Navigate to the feature_repo and apply the Feast feature repository.

%cd feature_repo

Apply the Feast feature repository:

!feast apply

Writing to Feast online store (Milvus)

Now we want to load the Parquet file into the online store (Milvus via Feast). The Milvus instance serves as the online store for similarity search during retrieval.

import pyarrow.parquet as pq
from feast import FeatureStore
from pymilvus import MilvusException

store = FeatureStore(repo_path=".")
parquet_file = pq.ParquetFile("./wiki_dpr.parquet")
batch_size = 10000

for batch_num, batch in enumerate(parquet_file.iter_batches(batch_size=batch_size), 1):
    batch_df = batch.to_pandas()
    try:
        print(f"Writing batch {batch_num}...")
        store.write_to_online_store(feature_view_name='wiki_passages', df=batch_df)
        print(f"Batch {batch_num} written successfully.")
    except MilvusException as e:
        print(f"Skipping write of batch {batch_num} due to : {e}")

print("All data written to online store.")

Note: The feast materialize command is an alternative way to load data into the online store.

Navigate to the Milvus instance to verify that the embeddings uploaded (Figure 11).

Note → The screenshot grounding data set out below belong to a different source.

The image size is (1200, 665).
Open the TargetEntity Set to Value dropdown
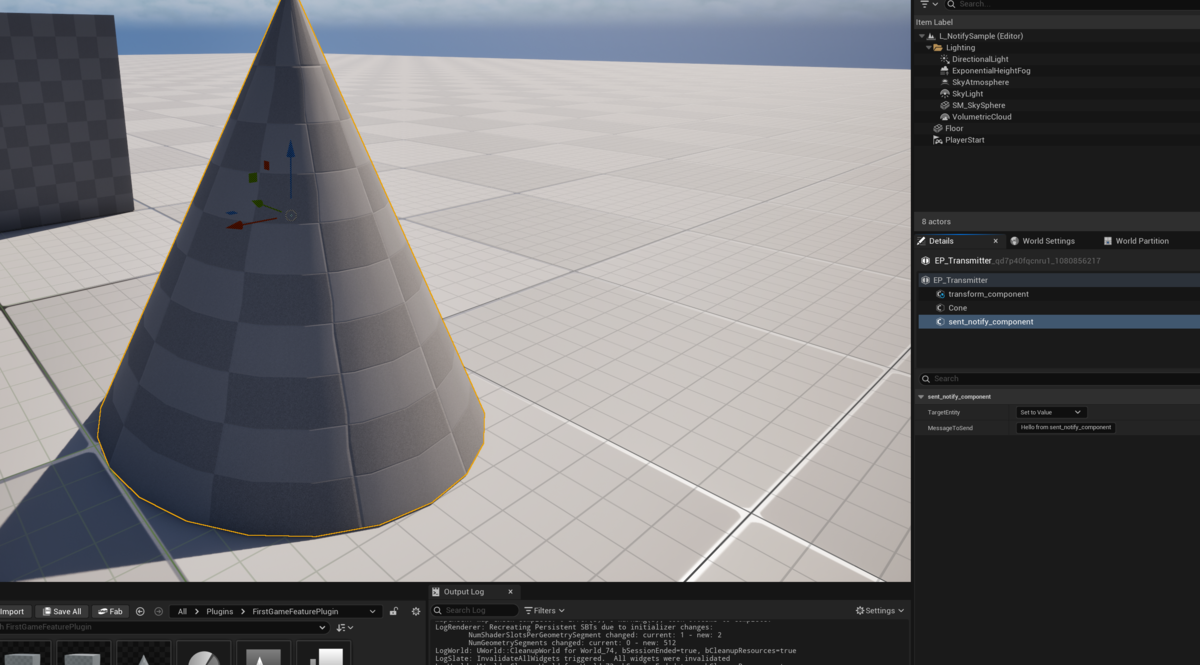pyautogui.click(x=1051, y=412)
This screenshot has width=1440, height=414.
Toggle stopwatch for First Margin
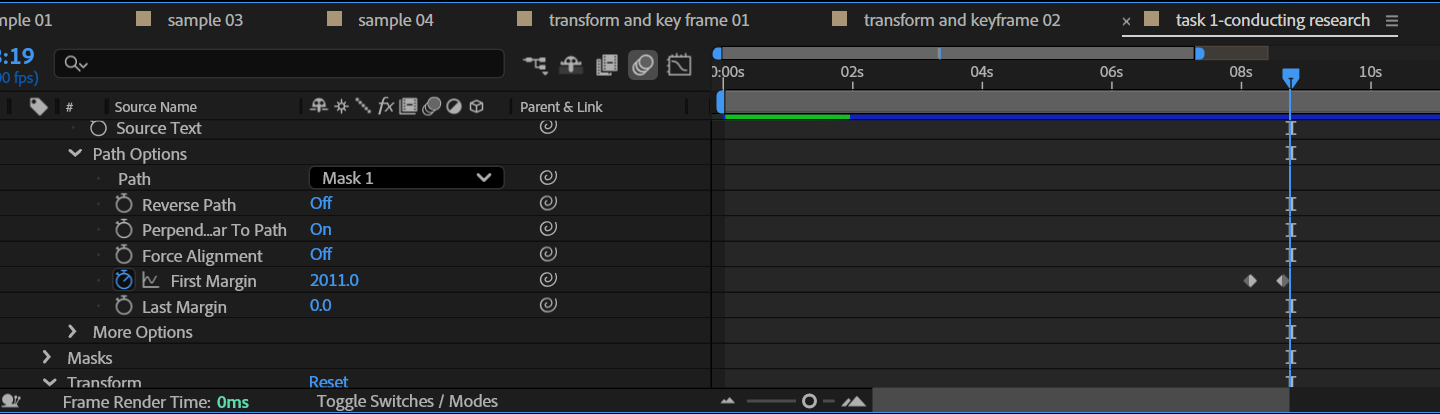pyautogui.click(x=124, y=281)
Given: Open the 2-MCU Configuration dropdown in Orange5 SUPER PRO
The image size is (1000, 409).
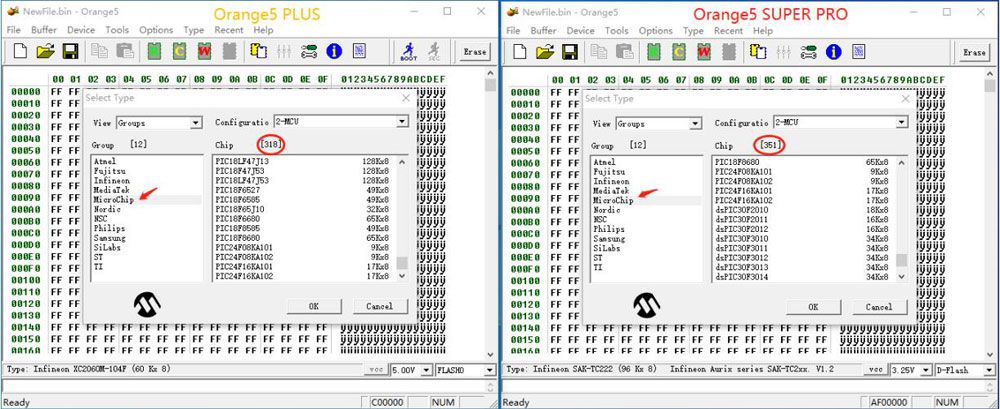Looking at the screenshot, I should (x=902, y=122).
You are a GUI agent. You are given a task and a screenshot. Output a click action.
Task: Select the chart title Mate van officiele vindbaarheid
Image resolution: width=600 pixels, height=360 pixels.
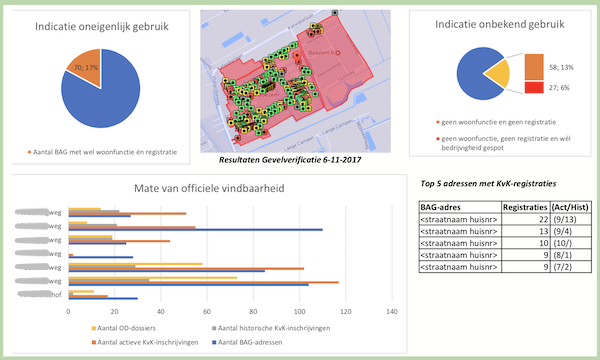[209, 188]
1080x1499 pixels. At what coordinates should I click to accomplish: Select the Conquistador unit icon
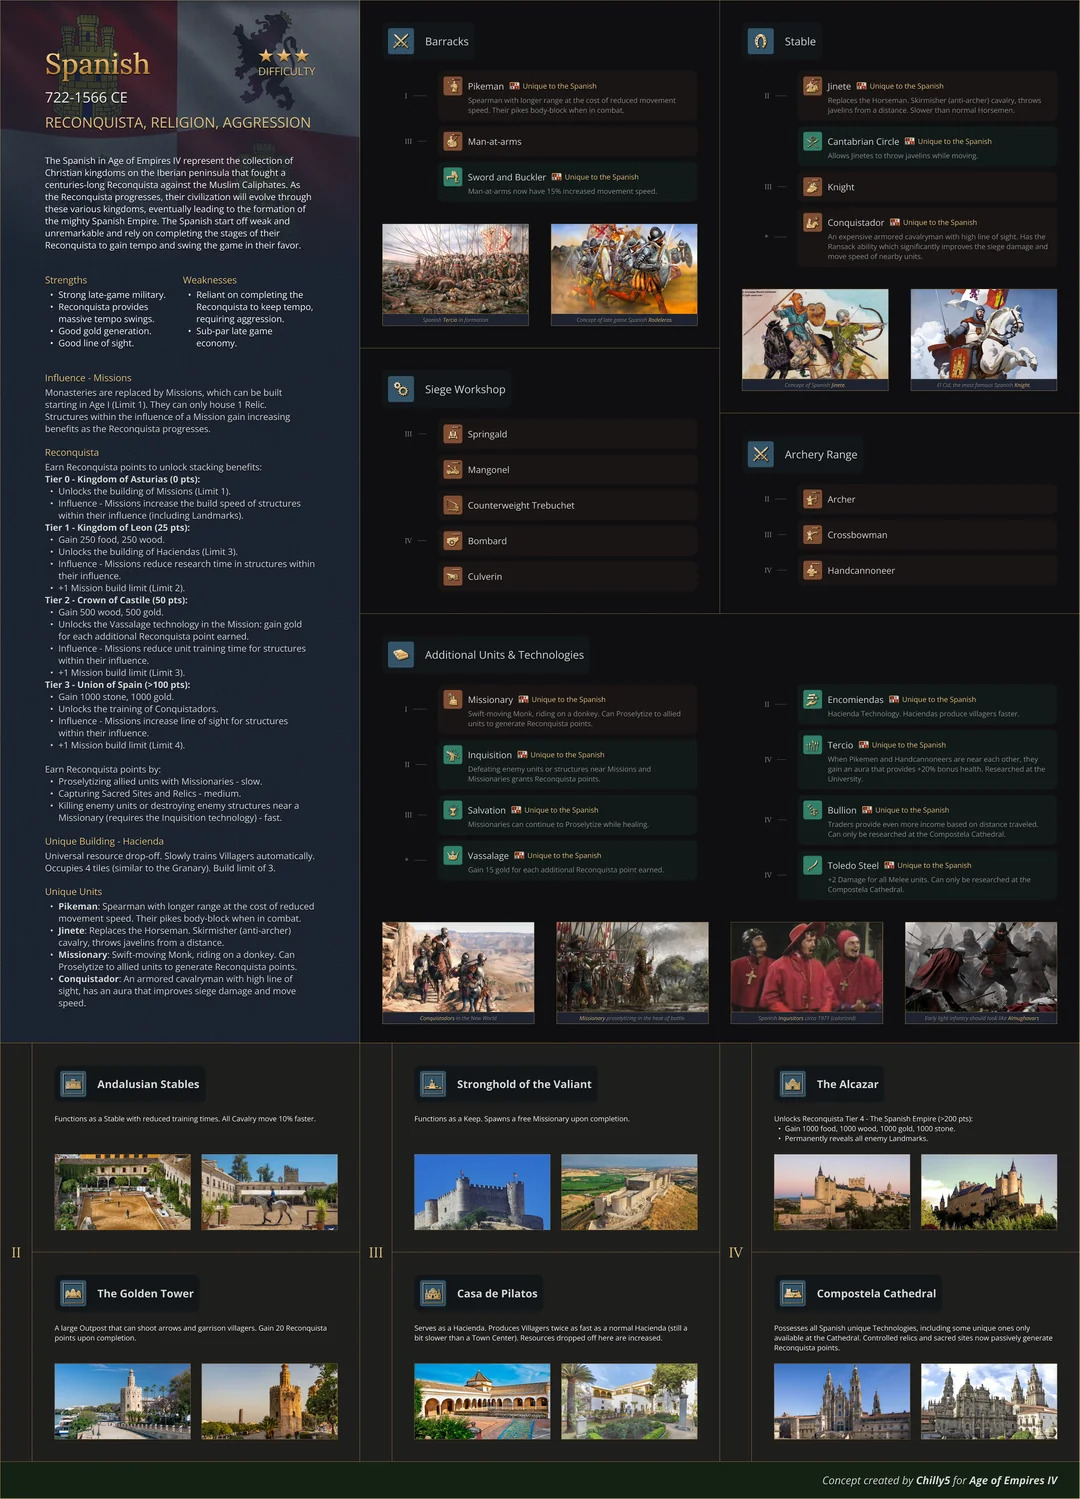(x=812, y=223)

Data tab in the vector database interface displaying a table of records including passage_id_pk identifiers and vector embedding arrays. — Figure 11: Milvus dashboard UI.

Summary

You have configured a RAG pipeline using Feast, Milvus, and Red Hat OpenShift AI. This architecture combines feature management with the retrieval capabilities required for accurate LLM responses. By hosting these components on OpenShift AI, you establish a consistent pipeline for both training and inference. You can extend this workflow to support additional data sources or integrate with other MLOps tools.